FIRMAS Salvador García

Abuso de la mayoría. Por Salvador García Llanos

En varios foros se alude a la reconsideración de algunas posturas del Partido Popular (PP) durante las últimas fechas. La presión de la calle, algunos luctuosos sucesos, el clima político irrespirable… han hecho que hasta la mayoría absolutista se muestra más flexible y hasta termina admitiendo a trámite una iniciativa legislativa popular que, para tratar algo tan delicado y apremiante como la dación en pago, venía avalada por casi millón y medio de firmas.

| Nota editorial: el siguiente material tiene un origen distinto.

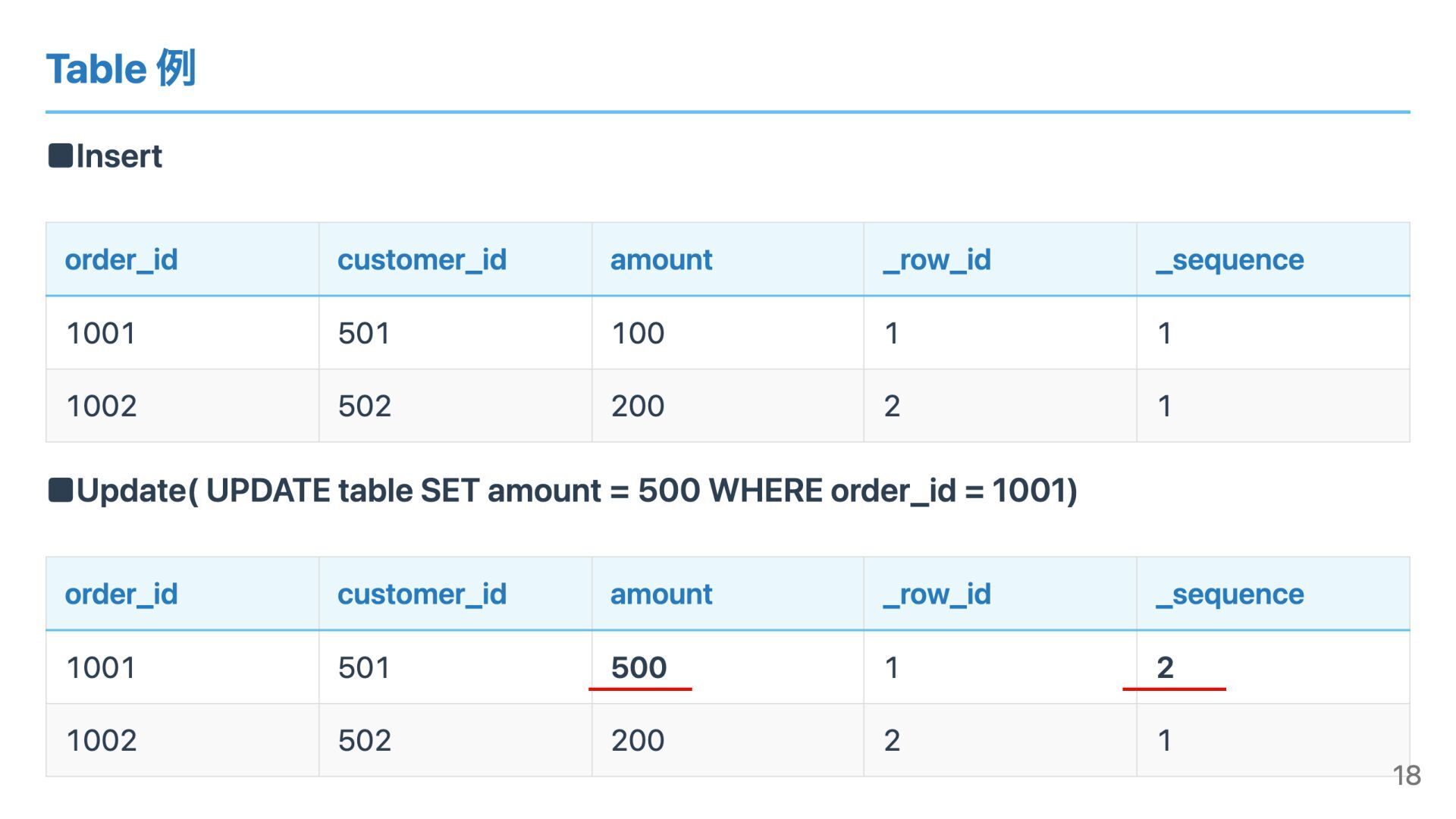The height and width of the screenshot is (819, 1456).
Task: Click customer_id header in Insert table
Action: click(422, 259)
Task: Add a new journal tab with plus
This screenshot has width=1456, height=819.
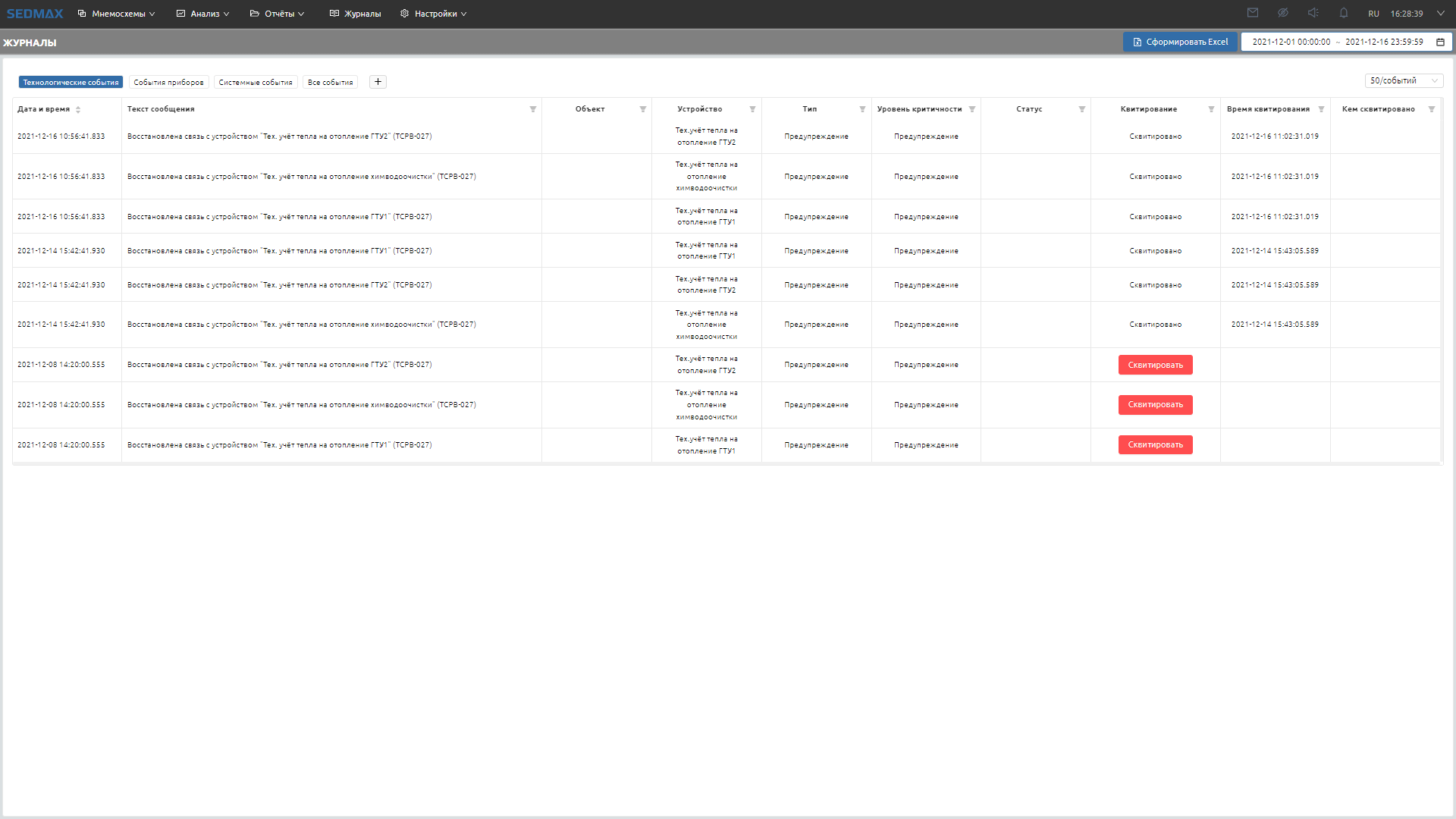Action: (x=378, y=82)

El problema es ese: ¿qué necesidad de complicarse la vida, disponiendo de holgada mayoría parlamentaria, para acoger una iniciativa que es reflejo de un clamor popular? Ese telón de fondo no es difícil de adivinar: gobernar de espaldas a la cale, a la realidad, al está pasando. En vez de admitir, que ya habrá tiempo de enmendar, perfeccionar o rechazar, se ponen en plan inflexible, como si hiciera falta una nueva demostración de quién manda aquí.

Viene a la memoria aquella célebre frase de Manuel Fraga: “El Gobierno sólo acierta cuando rectifica”. Lo ocurrido días pasados, con este asunto, cuando por la mañana un diputado popular se mostró taxativo en su negativa y por la tarde, después de haber sido expulsado del Congreso un grupo de promotores de la iniciativa, el Grupo Parlamentario Popular revisaba sus posiciones y terminaba, aunque fuera a regañadientes, admitiendo que se iniciara la tramitación parlamentaria, es revelador, cuando menos, de lo débil o inseguro que anda el Gobierno, celoso de que la impopularidad no crezca más enteros.

Y ojo, que personalmente siempre hemos considerado que no es malo rectificar. Será siempre más beneficioso, si con ello se atiende de verdad el interés general, que empecinarse o mantenerse en una postura que tanta repulsión termina generando.

El abuso de la mayoría absoluta queda, una vez más, en evidencia.